[fa.info-mac] Using Smoothtalker

info-mac@uw-beaver (12/07/84)

From: Mike Schuster <MIKES@CIT-20.ARPA>

Smoothtalker Demo Disk
 
 I talked with the people at First Byte last week about their product
 Smoothtalker.  They mentioned that they had a software developers
 package for about $500, a retail package for $150, and a promotional
 demo disk, which they offered to send me free of charge.
 
 I received the disk two days later, along with a few pages of notes.
 The disk contains the Smoothtalker demo application and its companion
 picture resource file.  No licensing agreement was included in the 
 package, and the disk is stamped "Demo - Ok to copy".
 
 I concluded that the software is in the public domain and decided to
 provide some documentation.
 
 The demo application (which I will call ST from now on) is a rolling
 demonstration consisting of a sequence of cartoons and spoken text.
 Using Apple's RMOVER, I found that the text fragments are contained
 in ST as 'STR ' resources with id numbers 256 and up.  Each of these
 resources contains a length byte followed by a sequence of ASCII 
 phoneme codes.  Here is 'STR ' resource 256, which says "The freedom
 of speech":
 
 V6S25DHAXf9rIYS9d5AHS6m3AHv S79spy0IYCH
 
 After studying all of these examples, I compiled the following dictionary
 of phoneme codes:
 
 AE pAt/EY Ate/b BiB/CH CHew/d DeeD/EH pEt/IY bE/AX thE
 f Fit/g GaG/h Hat/IH hIt/AY pIE/j Just/k KiCK/l seLf
 m MuM/n No/NG siNG/AA pOt/OW gO/AO fOr/OY bOY/AW OUt
 UH tOOk/UW cOO/p PoP/r Run/s SauCe/SH SHy/t To/TH THin
 DH THe/AH cUt/ER vERb/v oF/w Wag/y Yes/z siZe/ZH viSion
 V# volume #/S# speed #/# pitch #/B base/T treble/] +stress/[ -stress
 
 I have listed each phoneme code along with a short word containing that
 phoneme.  I capitalized the corresponding letters in the word.  Notice
 that the double letter phoneme codes are in upper case, where as the
 single letter codes are lower case.  The volume, speed and pitch values
 are the ASCII digits 0, 1, ..., 9.  These values apply to all subsequence 
 phonemes until changed.  The ] and [ codes seem to add and subtract
 stress from the following phoneme, respectively.
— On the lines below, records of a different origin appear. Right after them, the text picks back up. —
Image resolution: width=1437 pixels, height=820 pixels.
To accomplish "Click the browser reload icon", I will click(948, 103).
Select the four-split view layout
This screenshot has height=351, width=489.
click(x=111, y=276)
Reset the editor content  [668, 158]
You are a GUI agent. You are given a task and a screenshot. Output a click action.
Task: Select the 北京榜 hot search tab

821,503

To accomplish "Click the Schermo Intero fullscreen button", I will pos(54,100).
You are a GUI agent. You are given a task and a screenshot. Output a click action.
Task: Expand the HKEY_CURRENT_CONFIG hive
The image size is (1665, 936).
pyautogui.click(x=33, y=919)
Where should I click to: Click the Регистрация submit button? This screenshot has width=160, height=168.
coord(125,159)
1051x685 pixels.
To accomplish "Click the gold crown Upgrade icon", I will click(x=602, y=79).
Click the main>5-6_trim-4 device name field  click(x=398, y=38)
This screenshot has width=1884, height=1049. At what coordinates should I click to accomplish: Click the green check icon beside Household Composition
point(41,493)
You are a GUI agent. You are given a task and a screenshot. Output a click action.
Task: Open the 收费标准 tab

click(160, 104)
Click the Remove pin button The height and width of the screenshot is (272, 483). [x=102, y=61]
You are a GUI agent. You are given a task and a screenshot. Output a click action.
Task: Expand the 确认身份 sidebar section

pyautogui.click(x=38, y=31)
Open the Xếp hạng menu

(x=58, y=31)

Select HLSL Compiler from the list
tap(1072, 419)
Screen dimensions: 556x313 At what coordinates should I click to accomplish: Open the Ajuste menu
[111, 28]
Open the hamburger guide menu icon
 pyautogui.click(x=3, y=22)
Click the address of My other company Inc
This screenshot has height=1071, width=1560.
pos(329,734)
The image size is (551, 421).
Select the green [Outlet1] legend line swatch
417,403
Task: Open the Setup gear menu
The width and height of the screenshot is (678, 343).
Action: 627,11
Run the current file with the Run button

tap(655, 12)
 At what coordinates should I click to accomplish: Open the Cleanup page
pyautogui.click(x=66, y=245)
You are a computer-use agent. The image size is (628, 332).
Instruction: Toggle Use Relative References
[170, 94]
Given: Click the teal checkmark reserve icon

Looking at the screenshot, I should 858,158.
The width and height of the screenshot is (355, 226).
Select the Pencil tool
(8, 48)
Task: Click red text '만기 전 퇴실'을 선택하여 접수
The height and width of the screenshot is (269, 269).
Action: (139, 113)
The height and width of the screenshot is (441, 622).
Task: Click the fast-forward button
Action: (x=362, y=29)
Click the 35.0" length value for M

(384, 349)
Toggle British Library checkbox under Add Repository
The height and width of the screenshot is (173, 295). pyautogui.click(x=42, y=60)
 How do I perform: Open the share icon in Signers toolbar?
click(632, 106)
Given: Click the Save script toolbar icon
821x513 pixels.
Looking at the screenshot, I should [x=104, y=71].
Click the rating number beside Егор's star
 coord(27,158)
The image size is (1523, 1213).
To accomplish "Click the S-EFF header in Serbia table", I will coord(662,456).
The B and T codes 
 select low base and high treble voice, respectively.
 
 Here is a rough translation of 256:
 
 V6S25DHAXf9rIYS9d5AHS6m3AHv S79spy0IYCH
 
 V6S25DAHX --- "the" spoken with volume 6, speed 2, and pitch 5
 
 f9rIYS9d5AHm --- "freedom" spoken with two changes in pitch and one 
                  change in speed
 
  S79spy0IYCH --- a pause, speed 7, pitch 9, followed by "speech"
                  with a pitch change to 0 just before the "eech"
 
 Here is another useful example, its the "ABC Song":
 
 4S2EY bIY 6sIY dIY 7IY EHf 6jIY    S55EYCH AY 4jEY kEY 3S7EHl EHm EHn OWh 
 1pIY    S46kyUW AHr 5EHs    tIY yUW 4vIY   6dAHblyUW   5EHkz   6wAY   1zIY 
 S45nAWAY6nOWm7AYS3EYbIY6sIYz    5tEHlmIY4wAHtyUW3THIHnkAHv2mIY
 
 In addition to the 'STR ' resources, ST contains four 'CODE' resources.
 Using Apple's "Examine File" and the jump table contained in the 'CODE'
 0 resource, I found that the phoneme-to-speech translator is contained
 in the 'CODE' 2 resource.  Its entry point offset is 4 (that is, its
 first instruction is just after the standard 4 byte segment loader
 header).
 
 By replacing the first instruction with a trap to MacsBug, I found that
 the translator has the following argument interface:
 
 short speak(text, volume, speed, pitch)
    char *text;
    short volume;
    short speed;
    short pitch;
 
 The arguments are pushed on the stack using the standard stack-based
 toolbox conventions.  The text argument points to the phoneme string
 (in pascal format with leading length byte).  The volume, speed, and
 pitch arguments apparently specify the initial values for these
 parameters.
 
 After some experimentation, I found that the result returned is zero
 unless the text contains something that isn't a valid phoneme or control
 code.  In this case, nothing is spoken and the result contains an offset
 into the text of the illegal item.
 
 Armed with this information, you can use the phoneme-to-speech translator
 in your own applications.  For example, I wrote one application 
 which I call "ABSpeak" that presents a dialog box containing two editText 
 boxes.  The phonetic strings you type in each box are can be spoken
 alternately for a A versus B comparison.  Also, I wrote a desk accessory
 that speaks the time of day.  (This one is not too useful on a thin Mac,
 since the phoneme-to-speech resource is 24k bytes).  I will distribute
 "ABSpeak" to anyone who wishes to experiment with Smoothtalker.
 
 S8mAYkAOl S56SHUW5stER
 Michael Schuster
 @cit-20
-------